* **INSTRUCTIONS TO FOLLOW**
Please repeat, from the entries that follow, the lines from the one containing "1050x619 pixels." through the one containing "Collapse the minimap using its arrow icon" exactly, adding nothing.

* **DATA UNDER STUDY**

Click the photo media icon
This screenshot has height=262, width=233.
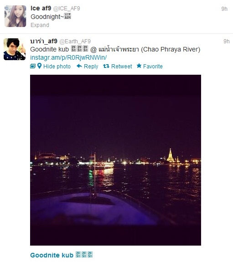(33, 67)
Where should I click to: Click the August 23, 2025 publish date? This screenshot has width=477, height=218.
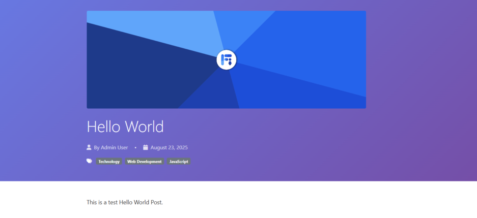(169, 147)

==

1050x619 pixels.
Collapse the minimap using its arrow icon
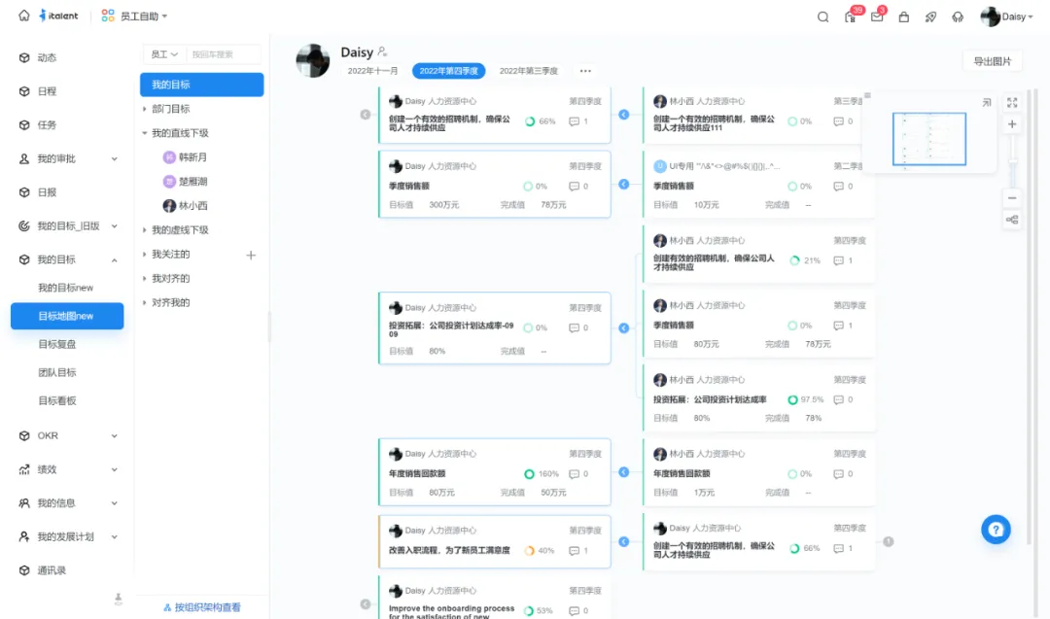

* **OUTPUT FOR THIS TASK**
1050x619 pixels.
Collapse the minimap using its arrow icon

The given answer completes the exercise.